Enhancing Robotic Interaction and Navigation with Pick and Place Operations and Visual SLAM Techniques
摘要
In this paper, we introduce a mobile robotic system with a 7-Degrees of Freedom Robotic Arm designed for executing various pick-and-place operations and autonomous navigation within indoor environments. This system integrates vision-based object recognition and localization to facilitate precise grasping actions. A visual simultaneous localization and mapping (SLAM) algorithm is utilized to enable the robot’s autonomous navigation in unfamiliar indoor settings. Additionally, we employed the YOLOv3 algorithm which enhances object detection and tracking capabilities, which is crucial for responding to any sudden positional changes in the target object. The process begins with YOLOv3 identifying and locating the object, followed by monitoring the next frame to detect any immediate shifts before the robotic arm’s movement to grasp the object.

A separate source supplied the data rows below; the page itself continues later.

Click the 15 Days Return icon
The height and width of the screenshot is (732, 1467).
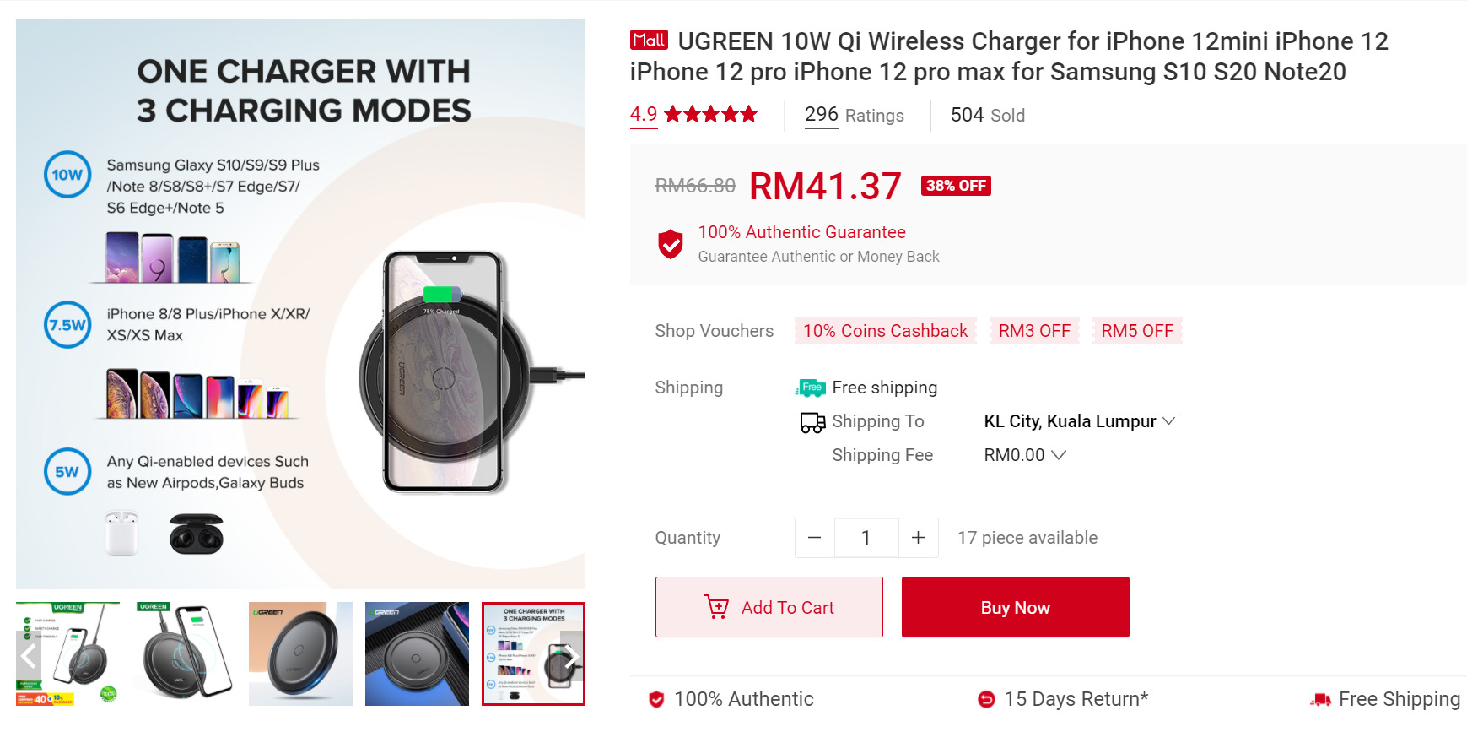(986, 699)
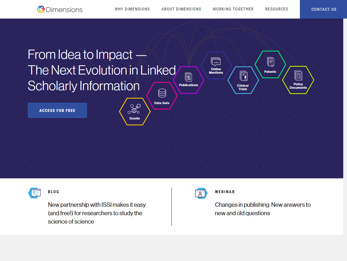This screenshot has height=261, width=347.
Task: Click the Blog section icon
Action: click(x=34, y=193)
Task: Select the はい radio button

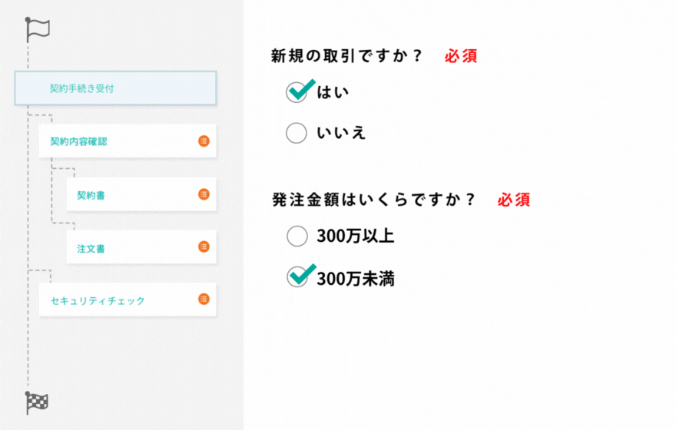Action: click(x=297, y=92)

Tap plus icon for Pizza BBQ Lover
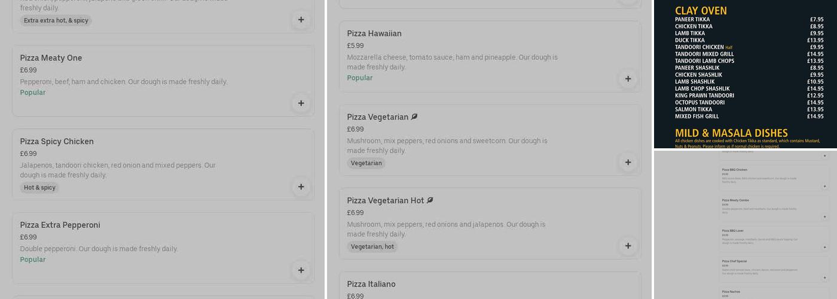tap(825, 247)
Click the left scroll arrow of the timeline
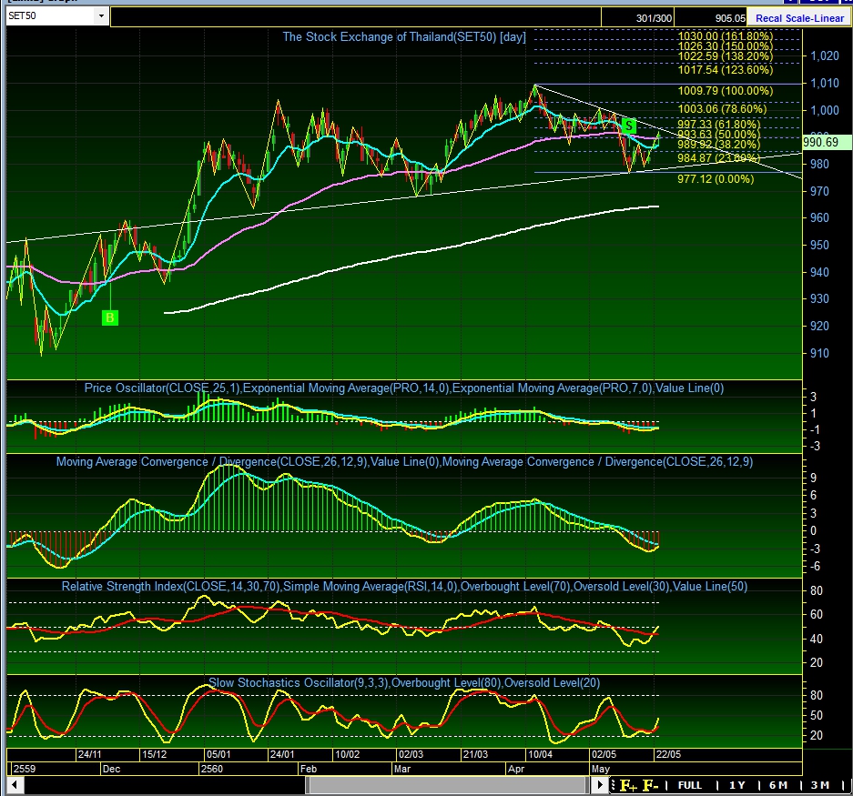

Once the object to be picked up is decided by the Robot, we employ a Countour-based Object boundary detection technique that gives us both, the objects’ coordinates in 3D space and the orientation at which the object is placed. Subsequently, a coordinate transformation is performed, converting the coordinates of the target object from the camera’s frame of reference to that of the robotic arm’s base frame, thereby facilitating accurate grasping operations. Furthermore, the robot is equipped with a human-following algorithm, enabling it to track and transport payloads to a human target efficiently, placing the payload in proximity to the person. Experimental results highlight a significant grasping success rate of 94%, underscoring the system’s efficacy in autonomous robotic navigation and pick-and-place operations. This advancement holds substantial promise for enhancing robotic autonomy and operational efficiency in real-world scenarios.